Do this — Reproduce verbatim the lines of the listing below, beginning with the line that contains "Click the word 'Richard' ending the review" and ending with the line that contains "Action: 130,510", both included.

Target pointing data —
━━━

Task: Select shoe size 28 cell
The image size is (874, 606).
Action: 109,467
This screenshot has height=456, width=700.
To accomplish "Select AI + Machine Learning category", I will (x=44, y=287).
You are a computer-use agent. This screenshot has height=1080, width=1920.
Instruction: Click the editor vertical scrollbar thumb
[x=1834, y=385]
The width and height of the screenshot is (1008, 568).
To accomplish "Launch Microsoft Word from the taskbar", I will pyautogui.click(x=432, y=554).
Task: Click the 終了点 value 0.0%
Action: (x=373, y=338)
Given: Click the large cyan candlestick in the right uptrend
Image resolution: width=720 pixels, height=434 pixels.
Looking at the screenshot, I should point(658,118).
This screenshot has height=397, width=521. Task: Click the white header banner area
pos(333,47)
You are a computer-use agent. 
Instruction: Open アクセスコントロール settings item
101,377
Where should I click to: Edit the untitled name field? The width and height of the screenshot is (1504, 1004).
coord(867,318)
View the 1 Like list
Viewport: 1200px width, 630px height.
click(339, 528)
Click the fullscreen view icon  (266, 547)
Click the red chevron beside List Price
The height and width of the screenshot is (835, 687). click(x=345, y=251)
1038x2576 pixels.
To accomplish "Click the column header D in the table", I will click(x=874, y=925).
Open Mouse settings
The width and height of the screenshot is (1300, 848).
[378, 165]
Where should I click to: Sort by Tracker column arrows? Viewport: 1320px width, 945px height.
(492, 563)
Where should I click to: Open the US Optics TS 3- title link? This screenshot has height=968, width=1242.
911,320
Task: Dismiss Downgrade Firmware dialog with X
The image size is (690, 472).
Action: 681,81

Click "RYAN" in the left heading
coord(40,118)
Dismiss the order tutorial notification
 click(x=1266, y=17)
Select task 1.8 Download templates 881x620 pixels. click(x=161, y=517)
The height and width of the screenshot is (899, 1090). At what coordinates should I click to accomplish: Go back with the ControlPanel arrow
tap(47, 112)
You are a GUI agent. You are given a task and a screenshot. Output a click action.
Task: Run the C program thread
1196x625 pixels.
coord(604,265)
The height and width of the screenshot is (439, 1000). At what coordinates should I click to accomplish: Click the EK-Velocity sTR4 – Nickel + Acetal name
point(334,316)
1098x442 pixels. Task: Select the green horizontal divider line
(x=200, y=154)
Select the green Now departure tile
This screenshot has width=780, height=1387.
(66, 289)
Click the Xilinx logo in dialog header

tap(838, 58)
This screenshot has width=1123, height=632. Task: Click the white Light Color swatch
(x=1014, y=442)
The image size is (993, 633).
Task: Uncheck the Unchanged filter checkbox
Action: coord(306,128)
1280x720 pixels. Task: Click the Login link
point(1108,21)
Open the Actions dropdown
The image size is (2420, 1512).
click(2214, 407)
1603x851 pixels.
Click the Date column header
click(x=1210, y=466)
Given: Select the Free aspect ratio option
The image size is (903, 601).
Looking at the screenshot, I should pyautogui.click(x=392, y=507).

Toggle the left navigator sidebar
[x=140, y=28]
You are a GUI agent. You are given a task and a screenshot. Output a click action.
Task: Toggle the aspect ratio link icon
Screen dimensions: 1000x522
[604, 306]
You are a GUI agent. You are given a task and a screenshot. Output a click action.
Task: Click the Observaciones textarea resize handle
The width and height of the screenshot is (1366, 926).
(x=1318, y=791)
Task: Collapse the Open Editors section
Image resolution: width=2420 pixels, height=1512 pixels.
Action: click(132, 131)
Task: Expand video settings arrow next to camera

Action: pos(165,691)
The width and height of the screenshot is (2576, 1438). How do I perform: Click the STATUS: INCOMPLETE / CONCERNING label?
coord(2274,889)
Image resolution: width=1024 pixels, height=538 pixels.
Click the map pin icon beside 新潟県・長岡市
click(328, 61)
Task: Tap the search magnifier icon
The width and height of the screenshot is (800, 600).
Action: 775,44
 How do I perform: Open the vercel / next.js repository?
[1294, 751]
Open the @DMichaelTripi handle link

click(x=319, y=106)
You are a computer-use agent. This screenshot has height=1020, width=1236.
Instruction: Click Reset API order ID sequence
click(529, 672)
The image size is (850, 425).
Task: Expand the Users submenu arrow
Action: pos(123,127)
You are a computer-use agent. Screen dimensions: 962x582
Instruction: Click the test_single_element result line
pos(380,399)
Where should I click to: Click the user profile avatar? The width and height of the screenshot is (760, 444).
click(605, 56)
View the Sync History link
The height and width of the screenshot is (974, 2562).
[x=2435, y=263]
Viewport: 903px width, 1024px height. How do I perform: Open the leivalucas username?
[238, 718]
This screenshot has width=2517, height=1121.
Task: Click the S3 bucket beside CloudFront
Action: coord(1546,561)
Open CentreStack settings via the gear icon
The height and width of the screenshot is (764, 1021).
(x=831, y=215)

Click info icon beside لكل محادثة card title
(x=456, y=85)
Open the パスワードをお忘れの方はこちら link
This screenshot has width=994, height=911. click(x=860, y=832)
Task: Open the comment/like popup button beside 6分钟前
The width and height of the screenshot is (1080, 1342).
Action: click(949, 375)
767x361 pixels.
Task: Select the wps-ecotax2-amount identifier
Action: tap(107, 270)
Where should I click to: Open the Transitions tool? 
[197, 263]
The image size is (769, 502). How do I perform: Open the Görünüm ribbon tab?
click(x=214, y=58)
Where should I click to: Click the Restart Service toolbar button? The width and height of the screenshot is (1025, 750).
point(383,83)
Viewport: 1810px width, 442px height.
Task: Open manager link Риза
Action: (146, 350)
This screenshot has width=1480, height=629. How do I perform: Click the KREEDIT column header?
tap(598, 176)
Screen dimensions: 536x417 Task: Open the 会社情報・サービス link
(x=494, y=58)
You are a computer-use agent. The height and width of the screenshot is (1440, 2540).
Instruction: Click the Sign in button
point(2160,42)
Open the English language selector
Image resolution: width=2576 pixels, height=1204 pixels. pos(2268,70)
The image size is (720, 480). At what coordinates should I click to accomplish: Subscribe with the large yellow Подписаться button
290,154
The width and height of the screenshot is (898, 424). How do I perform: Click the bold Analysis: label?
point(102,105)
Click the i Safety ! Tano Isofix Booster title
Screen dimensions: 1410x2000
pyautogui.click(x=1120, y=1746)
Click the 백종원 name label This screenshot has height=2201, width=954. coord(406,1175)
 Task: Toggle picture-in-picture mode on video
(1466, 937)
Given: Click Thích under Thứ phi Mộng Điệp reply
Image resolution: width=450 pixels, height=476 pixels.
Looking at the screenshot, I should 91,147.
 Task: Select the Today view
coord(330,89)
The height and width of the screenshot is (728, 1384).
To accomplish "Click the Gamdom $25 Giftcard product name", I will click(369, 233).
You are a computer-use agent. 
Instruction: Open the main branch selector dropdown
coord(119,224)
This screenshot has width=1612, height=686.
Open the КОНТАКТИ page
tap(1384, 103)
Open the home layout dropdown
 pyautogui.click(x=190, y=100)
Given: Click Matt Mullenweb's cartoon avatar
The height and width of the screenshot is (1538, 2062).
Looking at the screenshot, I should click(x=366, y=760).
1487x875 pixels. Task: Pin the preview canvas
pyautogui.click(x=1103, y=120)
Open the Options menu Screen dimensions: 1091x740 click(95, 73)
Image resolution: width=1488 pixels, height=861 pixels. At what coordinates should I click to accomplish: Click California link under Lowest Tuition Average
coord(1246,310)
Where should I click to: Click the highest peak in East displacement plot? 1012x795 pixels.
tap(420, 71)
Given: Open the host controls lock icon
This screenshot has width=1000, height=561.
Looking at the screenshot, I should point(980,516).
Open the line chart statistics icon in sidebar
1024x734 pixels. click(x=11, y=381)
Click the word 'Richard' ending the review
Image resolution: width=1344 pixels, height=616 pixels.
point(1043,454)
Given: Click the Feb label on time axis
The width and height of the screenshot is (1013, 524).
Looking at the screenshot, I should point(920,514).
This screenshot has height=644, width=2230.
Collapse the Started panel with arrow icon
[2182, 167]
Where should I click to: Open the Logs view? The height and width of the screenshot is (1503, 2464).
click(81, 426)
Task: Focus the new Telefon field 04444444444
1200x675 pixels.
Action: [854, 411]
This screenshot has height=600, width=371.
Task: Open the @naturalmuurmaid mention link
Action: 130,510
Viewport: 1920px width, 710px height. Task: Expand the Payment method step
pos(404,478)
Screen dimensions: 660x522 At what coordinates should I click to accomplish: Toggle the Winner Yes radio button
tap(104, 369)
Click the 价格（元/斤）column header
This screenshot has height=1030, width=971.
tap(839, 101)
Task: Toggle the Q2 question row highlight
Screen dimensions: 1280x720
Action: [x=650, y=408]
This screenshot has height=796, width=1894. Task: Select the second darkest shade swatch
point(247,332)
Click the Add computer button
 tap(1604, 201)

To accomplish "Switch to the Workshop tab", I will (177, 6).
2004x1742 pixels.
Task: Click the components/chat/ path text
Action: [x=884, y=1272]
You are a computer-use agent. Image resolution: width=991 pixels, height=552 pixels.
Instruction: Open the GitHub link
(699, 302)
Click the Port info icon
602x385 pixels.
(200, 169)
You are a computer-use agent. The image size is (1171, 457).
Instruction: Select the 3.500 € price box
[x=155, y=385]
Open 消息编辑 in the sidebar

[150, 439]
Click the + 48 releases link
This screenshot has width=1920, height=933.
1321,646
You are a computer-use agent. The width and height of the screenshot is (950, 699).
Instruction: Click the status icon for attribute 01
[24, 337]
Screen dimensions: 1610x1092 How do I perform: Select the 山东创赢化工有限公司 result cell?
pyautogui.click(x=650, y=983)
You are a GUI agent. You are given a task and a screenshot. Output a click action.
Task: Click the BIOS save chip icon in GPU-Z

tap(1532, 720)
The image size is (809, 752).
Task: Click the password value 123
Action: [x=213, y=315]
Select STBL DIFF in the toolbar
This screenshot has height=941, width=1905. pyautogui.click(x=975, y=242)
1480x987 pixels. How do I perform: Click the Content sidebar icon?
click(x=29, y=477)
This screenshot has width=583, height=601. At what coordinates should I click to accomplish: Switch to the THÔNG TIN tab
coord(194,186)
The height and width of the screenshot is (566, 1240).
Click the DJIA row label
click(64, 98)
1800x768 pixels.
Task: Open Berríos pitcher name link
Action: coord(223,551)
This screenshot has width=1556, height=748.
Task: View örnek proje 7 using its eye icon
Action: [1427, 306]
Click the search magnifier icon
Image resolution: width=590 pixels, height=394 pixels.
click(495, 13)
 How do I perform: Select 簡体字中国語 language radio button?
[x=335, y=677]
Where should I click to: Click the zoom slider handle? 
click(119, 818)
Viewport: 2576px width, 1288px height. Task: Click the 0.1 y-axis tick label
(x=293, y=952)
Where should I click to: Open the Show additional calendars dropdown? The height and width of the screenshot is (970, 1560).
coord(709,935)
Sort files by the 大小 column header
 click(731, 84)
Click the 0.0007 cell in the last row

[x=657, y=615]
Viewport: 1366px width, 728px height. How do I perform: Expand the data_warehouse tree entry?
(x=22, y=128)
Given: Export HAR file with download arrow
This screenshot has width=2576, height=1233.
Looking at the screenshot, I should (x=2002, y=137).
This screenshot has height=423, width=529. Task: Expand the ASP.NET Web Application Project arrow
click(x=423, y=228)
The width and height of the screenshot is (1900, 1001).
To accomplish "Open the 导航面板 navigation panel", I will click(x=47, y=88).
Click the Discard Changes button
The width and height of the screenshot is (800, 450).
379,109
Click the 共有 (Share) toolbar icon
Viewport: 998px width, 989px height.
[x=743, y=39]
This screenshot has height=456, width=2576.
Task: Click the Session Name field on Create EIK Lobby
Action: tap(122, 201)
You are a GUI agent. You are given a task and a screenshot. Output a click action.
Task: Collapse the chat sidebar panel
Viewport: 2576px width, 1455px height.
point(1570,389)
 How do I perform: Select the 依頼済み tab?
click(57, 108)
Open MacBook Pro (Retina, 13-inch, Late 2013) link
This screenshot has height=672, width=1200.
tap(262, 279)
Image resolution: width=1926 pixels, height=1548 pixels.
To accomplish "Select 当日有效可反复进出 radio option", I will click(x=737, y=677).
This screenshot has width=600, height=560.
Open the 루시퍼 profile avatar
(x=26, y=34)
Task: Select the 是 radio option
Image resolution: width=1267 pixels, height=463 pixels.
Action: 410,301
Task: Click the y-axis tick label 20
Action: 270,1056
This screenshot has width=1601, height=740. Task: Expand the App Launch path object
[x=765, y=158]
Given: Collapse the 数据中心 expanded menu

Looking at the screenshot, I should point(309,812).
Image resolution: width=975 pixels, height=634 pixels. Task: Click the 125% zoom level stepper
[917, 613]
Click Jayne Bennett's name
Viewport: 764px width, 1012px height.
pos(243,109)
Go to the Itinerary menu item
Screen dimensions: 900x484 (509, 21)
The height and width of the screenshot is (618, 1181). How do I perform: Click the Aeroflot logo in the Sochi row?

━━━

Worked solution —
Click the word 'Richard' ending the review
Image resolution: width=1344 pixels, height=616 pixels.
point(1043,454)
Given: Click the Feb label on time axis
The width and height of the screenshot is (1013, 524).
Looking at the screenshot, I should point(920,514).
This screenshot has height=644, width=2230.
Collapse the Started panel with arrow icon
[2182, 167]
Where should I click to: Open the Logs view? The height and width of the screenshot is (1503, 2464).
click(81, 426)
Task: Focus the new Telefon field 04444444444
1200x675 pixels.
Action: [854, 411]
This screenshot has height=600, width=371.
Task: Open the @naturalmuurmaid mention link
Action: 130,510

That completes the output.